Lucilla was at her piano when I entered the sitting-room. She was not only playing—but (a rare thing with her) singing too. The song was, poetry and music both, of her own composing. "I shall see him! I shall see him!" In those four words the composition began and ended. She adapted them to all the happy melodies in her memory. She accompanied them with hands that seemed to be mad for joy—hands that threatened every moment to snap the chords of the instrument. Never, since my first day at the rectory, had I heard such a noise in our quiet sitting-room as I heard now. She was in a fever of exhilaration which, in my foreboding frame of mind at that moment, it pained and shocked me to see.
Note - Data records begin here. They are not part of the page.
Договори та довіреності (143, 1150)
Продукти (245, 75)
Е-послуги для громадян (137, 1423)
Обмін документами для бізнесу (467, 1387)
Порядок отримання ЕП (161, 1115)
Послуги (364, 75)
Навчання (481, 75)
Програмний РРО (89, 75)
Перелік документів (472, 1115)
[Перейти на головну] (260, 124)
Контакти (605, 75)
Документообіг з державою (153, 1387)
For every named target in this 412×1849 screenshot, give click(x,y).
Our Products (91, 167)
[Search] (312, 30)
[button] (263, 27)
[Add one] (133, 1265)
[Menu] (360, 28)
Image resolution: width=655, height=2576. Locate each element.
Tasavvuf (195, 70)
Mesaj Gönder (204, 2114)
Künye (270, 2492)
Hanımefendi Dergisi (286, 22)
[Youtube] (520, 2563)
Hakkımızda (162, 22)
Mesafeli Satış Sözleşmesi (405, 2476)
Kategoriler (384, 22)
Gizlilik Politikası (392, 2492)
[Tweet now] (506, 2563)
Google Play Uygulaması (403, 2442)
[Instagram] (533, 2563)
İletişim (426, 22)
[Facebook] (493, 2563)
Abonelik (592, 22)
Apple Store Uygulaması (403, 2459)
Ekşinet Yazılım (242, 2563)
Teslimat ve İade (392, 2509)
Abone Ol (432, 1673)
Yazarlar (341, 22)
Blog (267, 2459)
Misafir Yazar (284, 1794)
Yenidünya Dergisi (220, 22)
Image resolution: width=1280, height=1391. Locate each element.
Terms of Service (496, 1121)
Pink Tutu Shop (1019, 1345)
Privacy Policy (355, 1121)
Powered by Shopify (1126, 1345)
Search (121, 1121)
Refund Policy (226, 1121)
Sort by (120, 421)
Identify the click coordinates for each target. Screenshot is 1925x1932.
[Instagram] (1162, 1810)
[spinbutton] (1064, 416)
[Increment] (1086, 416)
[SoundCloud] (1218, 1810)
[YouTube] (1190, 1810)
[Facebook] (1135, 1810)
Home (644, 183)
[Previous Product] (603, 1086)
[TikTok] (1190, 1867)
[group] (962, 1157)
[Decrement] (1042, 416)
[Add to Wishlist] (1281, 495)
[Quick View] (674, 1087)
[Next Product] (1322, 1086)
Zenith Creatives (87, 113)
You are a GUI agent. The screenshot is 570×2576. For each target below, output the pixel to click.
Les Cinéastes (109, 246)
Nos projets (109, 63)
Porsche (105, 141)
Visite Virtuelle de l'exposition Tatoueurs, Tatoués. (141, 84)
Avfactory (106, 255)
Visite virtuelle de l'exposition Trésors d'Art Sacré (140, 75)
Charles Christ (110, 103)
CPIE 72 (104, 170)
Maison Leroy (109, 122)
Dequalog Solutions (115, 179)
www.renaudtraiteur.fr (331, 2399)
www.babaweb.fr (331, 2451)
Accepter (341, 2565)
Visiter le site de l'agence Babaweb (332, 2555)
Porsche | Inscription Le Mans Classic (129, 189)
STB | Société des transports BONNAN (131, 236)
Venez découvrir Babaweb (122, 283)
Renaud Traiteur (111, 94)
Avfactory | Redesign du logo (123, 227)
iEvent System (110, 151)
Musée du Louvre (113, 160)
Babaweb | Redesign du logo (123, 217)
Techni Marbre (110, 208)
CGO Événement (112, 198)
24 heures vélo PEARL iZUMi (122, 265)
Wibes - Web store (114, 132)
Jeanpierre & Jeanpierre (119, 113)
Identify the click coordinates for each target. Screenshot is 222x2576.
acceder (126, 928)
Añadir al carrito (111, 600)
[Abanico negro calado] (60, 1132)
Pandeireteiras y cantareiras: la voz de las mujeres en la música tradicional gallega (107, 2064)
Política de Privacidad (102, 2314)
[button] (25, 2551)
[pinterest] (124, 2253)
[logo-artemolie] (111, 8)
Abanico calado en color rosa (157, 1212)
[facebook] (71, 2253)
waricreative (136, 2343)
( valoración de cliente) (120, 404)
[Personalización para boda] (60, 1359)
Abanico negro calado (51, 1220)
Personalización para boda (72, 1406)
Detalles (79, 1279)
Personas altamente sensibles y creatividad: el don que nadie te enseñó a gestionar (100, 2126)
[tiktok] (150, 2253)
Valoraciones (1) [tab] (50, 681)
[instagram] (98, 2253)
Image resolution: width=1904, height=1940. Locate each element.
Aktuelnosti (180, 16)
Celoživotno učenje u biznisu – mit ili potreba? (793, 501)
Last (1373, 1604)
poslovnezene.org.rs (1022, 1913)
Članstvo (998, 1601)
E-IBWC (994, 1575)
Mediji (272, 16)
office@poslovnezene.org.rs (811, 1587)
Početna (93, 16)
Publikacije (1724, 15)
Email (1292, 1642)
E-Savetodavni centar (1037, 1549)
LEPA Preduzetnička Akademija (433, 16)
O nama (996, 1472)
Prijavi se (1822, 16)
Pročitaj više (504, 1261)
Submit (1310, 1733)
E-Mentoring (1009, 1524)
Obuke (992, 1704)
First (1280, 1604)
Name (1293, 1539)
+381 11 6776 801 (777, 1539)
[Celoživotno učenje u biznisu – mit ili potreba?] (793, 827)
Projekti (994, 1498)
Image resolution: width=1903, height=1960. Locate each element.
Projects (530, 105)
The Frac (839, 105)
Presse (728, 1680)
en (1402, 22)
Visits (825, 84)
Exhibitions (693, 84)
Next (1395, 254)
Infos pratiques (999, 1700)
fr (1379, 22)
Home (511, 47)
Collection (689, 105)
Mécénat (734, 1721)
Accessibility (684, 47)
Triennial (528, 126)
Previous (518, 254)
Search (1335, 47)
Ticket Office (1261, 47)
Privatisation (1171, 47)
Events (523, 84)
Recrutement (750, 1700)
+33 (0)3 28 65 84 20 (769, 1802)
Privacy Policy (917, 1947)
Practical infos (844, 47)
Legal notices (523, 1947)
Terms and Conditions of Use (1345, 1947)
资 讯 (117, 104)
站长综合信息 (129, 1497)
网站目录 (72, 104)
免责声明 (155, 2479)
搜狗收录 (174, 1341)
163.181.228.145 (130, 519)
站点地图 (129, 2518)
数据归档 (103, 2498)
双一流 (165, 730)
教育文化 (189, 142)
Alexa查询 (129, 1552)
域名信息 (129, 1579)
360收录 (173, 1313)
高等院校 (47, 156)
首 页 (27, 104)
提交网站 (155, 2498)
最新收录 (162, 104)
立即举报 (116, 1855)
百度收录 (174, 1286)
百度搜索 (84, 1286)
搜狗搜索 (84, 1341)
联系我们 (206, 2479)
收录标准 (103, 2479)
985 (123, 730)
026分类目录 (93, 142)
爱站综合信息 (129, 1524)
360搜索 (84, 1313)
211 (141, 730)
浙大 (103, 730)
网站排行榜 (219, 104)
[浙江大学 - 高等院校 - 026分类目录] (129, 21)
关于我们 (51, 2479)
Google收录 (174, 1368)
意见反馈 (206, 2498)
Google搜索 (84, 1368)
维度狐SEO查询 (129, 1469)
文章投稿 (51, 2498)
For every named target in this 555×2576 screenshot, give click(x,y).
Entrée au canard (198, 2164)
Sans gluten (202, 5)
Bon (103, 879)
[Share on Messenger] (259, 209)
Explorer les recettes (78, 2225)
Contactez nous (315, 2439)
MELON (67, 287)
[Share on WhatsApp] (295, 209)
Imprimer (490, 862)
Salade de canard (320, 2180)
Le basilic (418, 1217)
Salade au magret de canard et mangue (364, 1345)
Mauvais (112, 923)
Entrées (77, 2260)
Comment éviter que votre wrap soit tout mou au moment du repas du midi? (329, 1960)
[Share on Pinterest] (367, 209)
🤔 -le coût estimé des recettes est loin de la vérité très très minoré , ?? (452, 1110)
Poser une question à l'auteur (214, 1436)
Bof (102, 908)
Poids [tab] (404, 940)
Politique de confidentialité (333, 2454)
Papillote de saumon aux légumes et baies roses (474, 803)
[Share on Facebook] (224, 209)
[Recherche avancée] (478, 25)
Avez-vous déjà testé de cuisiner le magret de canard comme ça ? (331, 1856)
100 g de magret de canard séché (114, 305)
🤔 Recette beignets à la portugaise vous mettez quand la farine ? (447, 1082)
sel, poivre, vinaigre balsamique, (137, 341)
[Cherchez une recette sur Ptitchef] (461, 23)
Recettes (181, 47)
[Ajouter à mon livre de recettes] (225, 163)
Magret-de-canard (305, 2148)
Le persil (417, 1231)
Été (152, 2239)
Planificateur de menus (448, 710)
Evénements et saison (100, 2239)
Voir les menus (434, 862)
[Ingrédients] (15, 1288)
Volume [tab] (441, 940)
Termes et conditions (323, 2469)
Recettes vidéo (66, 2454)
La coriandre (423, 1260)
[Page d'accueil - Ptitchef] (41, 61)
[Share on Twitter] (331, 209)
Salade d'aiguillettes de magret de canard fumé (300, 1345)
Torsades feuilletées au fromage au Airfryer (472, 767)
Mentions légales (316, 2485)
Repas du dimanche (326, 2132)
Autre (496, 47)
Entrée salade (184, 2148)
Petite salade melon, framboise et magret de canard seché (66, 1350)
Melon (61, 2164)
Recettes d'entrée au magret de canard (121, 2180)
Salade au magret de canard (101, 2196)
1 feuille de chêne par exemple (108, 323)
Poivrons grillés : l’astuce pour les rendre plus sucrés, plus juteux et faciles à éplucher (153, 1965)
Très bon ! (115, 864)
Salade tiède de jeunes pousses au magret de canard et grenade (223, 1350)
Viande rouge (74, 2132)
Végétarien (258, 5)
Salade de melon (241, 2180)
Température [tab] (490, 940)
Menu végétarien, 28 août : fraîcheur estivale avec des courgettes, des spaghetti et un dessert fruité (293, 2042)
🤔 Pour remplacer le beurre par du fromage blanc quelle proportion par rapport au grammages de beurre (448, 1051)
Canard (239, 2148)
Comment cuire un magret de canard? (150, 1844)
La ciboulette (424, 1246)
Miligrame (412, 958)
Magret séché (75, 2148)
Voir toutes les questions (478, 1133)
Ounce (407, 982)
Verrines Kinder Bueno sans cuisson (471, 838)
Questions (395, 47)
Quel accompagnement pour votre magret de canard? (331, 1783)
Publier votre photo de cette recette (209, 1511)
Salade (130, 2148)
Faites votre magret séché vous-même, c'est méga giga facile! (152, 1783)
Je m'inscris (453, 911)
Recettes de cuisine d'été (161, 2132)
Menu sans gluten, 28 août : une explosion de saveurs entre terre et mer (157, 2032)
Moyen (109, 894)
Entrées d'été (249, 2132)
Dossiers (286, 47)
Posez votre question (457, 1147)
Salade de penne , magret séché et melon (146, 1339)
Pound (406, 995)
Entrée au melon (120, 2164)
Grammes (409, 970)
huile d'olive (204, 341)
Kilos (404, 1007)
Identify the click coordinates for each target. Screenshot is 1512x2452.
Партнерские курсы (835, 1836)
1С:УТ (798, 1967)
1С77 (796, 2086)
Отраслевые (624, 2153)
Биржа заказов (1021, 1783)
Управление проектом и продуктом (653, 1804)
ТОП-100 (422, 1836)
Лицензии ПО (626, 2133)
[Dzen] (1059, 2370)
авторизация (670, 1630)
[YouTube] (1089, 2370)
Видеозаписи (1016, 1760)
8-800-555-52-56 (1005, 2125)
I lifted her off the music-stool, and shut up the piano by main force.
"Compose yourself for heaven's sake," I said. "Do you want to be completely exhausted when the German comes tomorrow?"
That consideration instantly checked her. She suddenly became quiet, with the abrupt facility of a child.
"I forgot that," she said, sitting down in a corner, with a face of dismay. "He might refuse to perform the operation! Oh, my dear, quiet me down somehow. Get a book, and read to me."
I got the book. Ah, the poor author! Neither she nor I paid the slightest attention to him. Worse still, we abused him for not interesting us—and then shut him up with a bang, and pushed him rudely into his place on the book-shelf, and left him upside down and went to bed.
She was standing at her window when I went in to wish her good night. The mellow moonlight fell tenderly on her lovely face.
"Moon that I have never seen," she murmured softly, "I feel you looking at me! Is the time coming when I shall look at You?" She turned from the window, and eagerly put my fingers on her pulse. "Am I quite composed again?" she asked. "Will he find me well to-morrow? Feel it! feel it! Is it quiet now?"
I felt it—throbbing faster and faster.
"Sleep will quiet it," I said—and kissed her, and left her.
She slept well. As for me, I passed such a wretched night, and got up so completely worn out, that I had to go back to my room after breakfast, and lie down again. Lucilla persuaded me to do it. "Herr Grosse won't be here till the afternoon," she said. "Rest till he comes."